The latest rough sleeping count conducted in 2009 found there were only 464 rough sleepers nationwide. However, the current system means that local authorities only have to conduct a count where there is thought to be a problem - meaning that only 76 out of 353 councils contributed to the last count. And up until 2008, the majority of the estimates that councils submitted were rounded down to zero, which cannot be sensible when looking at the national picture.

So the Government is overhauling the way rough sleepers are counted so the findings better reflect the true scale of the problem.  The changes will come into effect from 2011 and this year’s rough sleeping figure will be published as soon as possible. For the first time, ministers from eight different Government departments across Whitehall will work together to see how the policies for which they have responsibility can help address the complex problems that cause people to lose their home.

Grant Shapps says:

“Councils and charities are doing a great job in helping people off the streets, but the current counting system makes a mockery of the scale of the problem they face. This Coalition Government will not stick our heads in the sand and ignore the true picture of the number of those facing life on the streets. That’s why I am announcing today that we will overhaul the Rough Sleeping Count from 2011 so that it is a credible measure and reflects the reality of the situation.
For the first time, Ministers from across Government are coming together to ensure that the needs of the homeless are being met, not just in terms of housing, but in employment, training, rehabilitation and healthcare.”
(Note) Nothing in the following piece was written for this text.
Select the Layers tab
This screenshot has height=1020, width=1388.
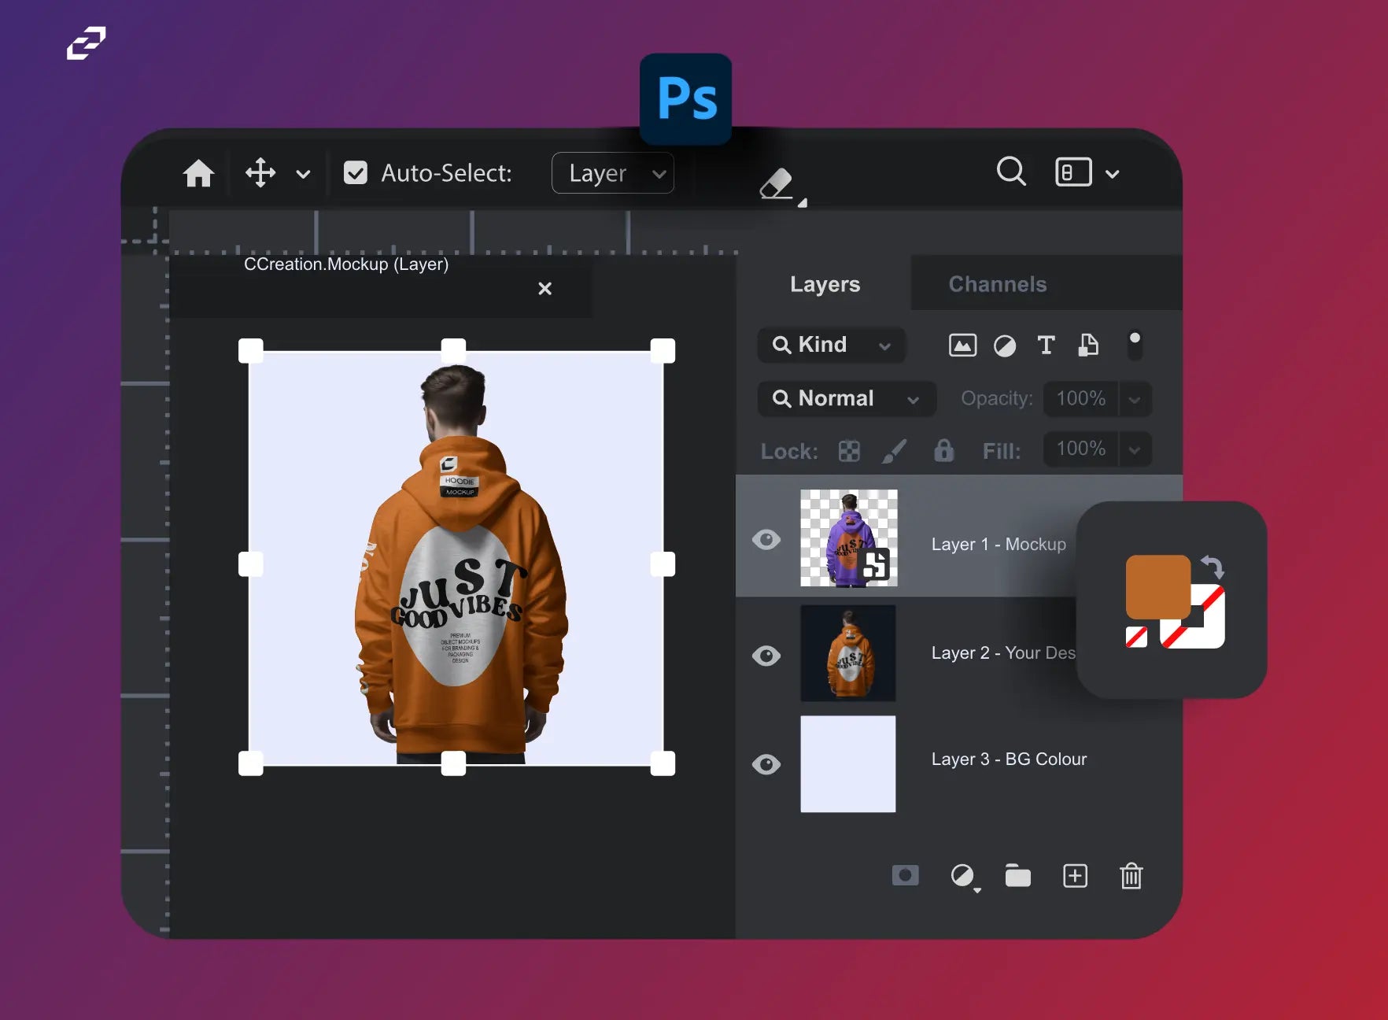[825, 284]
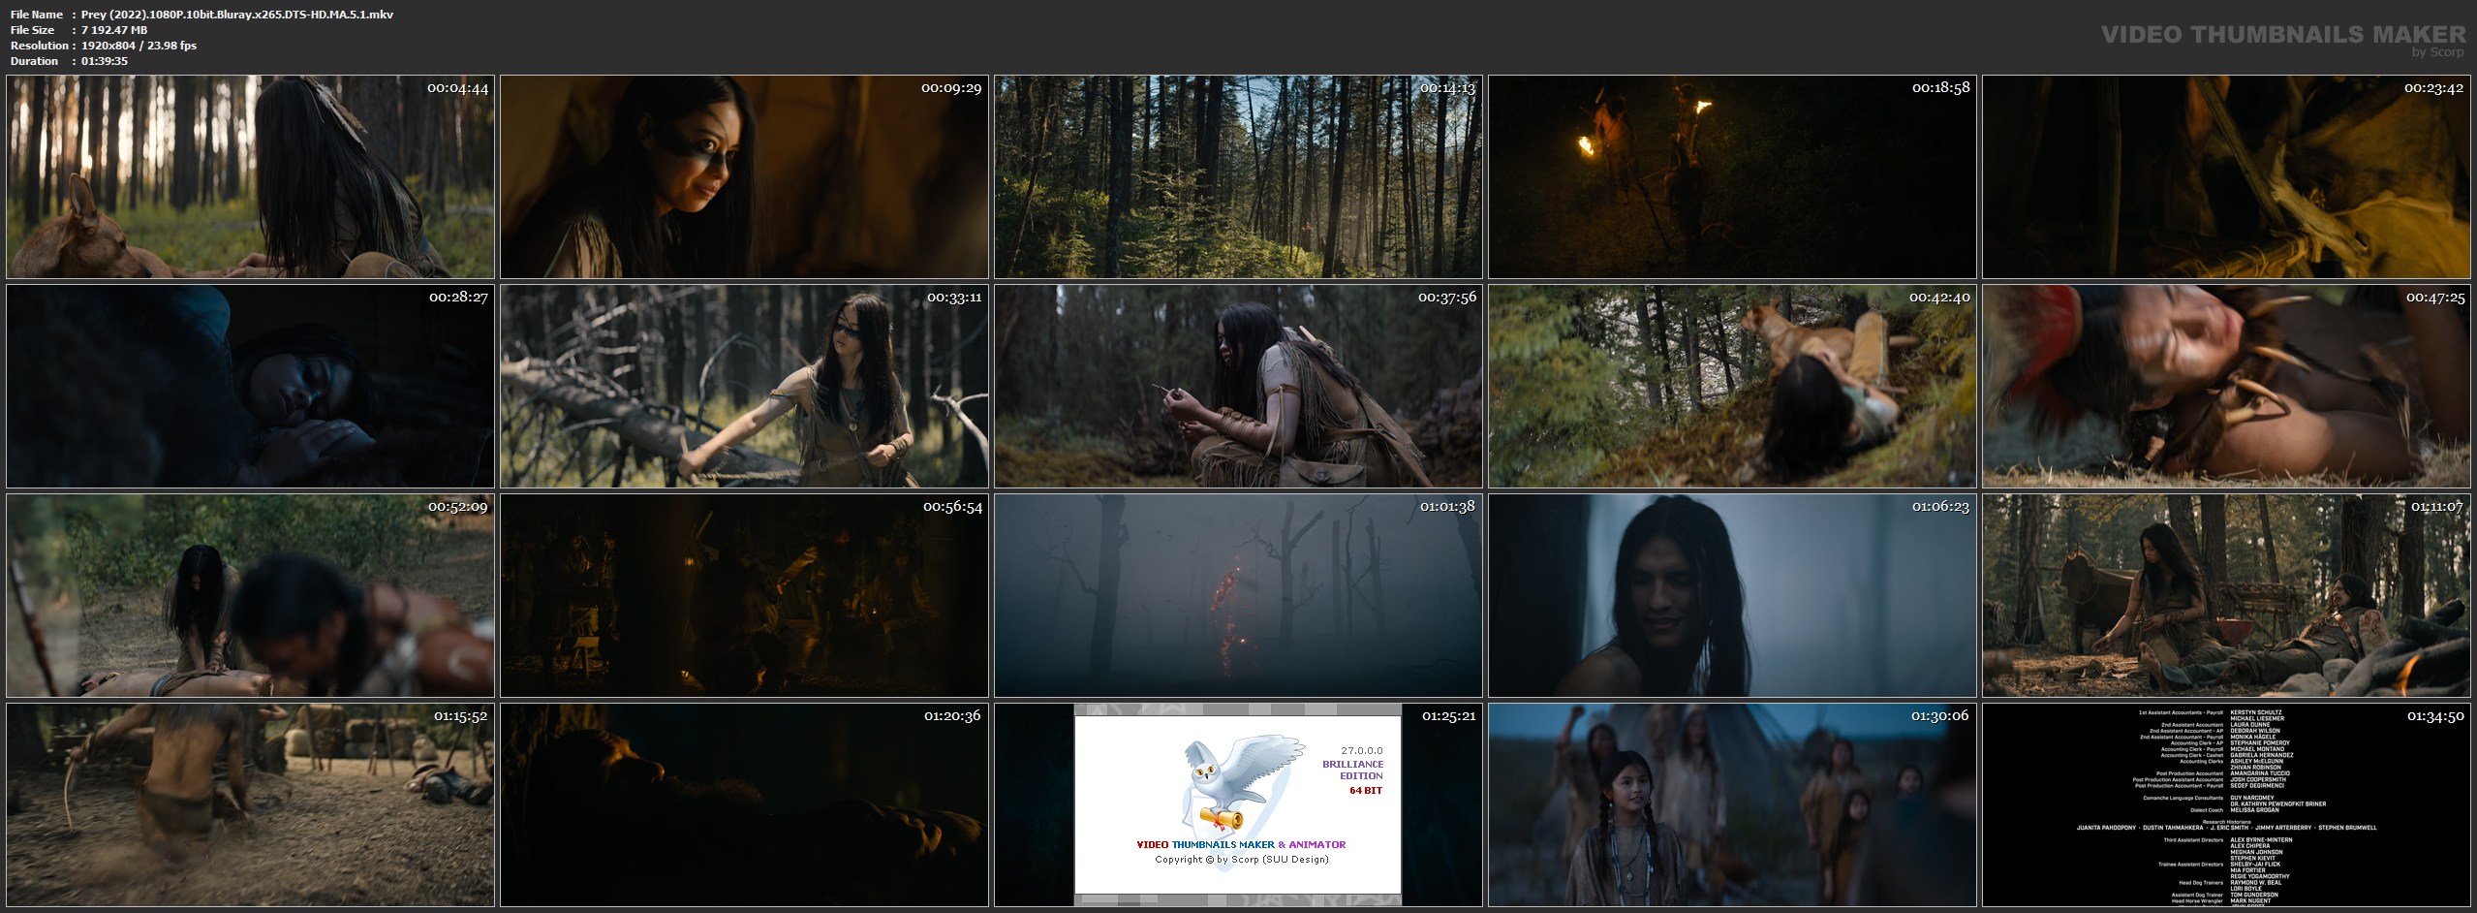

As part of "joined up" Government’s  areas that will be looked at include better health outcomes for homeless people, through closer working between local authorities, hospitals and primary care services and the reduction of homelessness amongst ex-offenders, which is linked with re-offending in many cases.

What is the betting that when the true figure for rough sleeping come out we will have Labour press releases saying: "Sharp increase in rough sleeping since the Tories took over...."?